I’ve been watching the #blimage activities from the edge, but decided it was time to jump in and test the waters. I read Clark Quinn’s response to Jane Hart’s challenge last week (nicely done!), and decided to take him up on his open challenge to join the pool party.
The #blimage (blog image, I suppose) idea is a kind of Rorschach test. An image is presented as the challenge, and the responder conjures a way to make sense of it as metaphor or interpret it as a way to look at our work.
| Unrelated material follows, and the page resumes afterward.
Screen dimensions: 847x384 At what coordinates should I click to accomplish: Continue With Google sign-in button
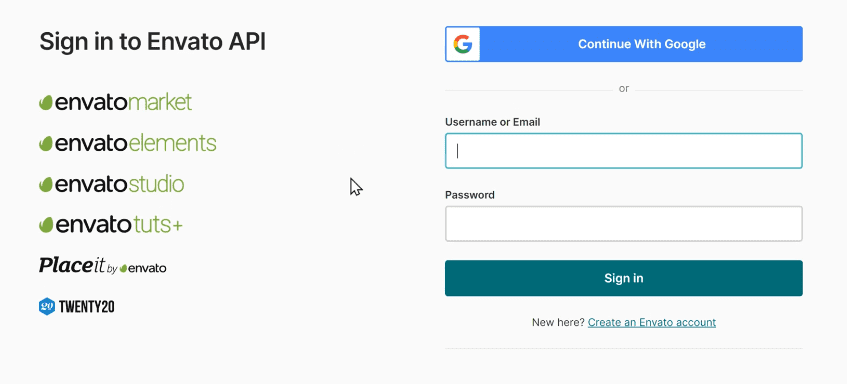click(x=624, y=44)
This process works well for me, as it aligns with my own approach to working, thinking and learning (all the same things, really): 1) the key is acting, not the prompt for the action, 2) artifacts don’t carry their own meaning, only the meaning the observer assigns (why curation is so critical) and 3) we should share ideas transparently before they have a chance to set into solid ideology or methodology (#WOL/#LOL).
So, here is the image:
We all work through the maze of our professional and personal lives. Obstacles present themselves in the forms of walls to overcome and holes to avoid falling into. The danger is in planning moves too far in advance.
Here, our figure seems prepared, alert, and ready to take on his challenges. His gaze is up and to the right, on where he’s headed. He’s prepared to execute his plan to navigate to his goal, quite unaware that he is one stride away from falling into the hole directly in front of him.
He’d… we’d… OK, I’d… be much better off focusing on the task at hand and negotiating the small work-arounds as they present themselves rather making long-term plans to achieve a goal that may very well be an ever-moving target.
The skill, then, is to have a navigable path, or at least a direction in which to set sail by setting a few easily sighted principal points of orientation by which to measure progress. (I wrote about navigation by stars here a while ago as a similar metaphor, but perhaps it’s time to revisit that theme.) Then, be prepared for what lies directly at the fore, and have a plan should you find yourself falling into a hole.
So, chart a course by which to navigate. Avoid the pitfalls that you may not see directly in front of you. Be prepared should you need to pick yourself up after you fall.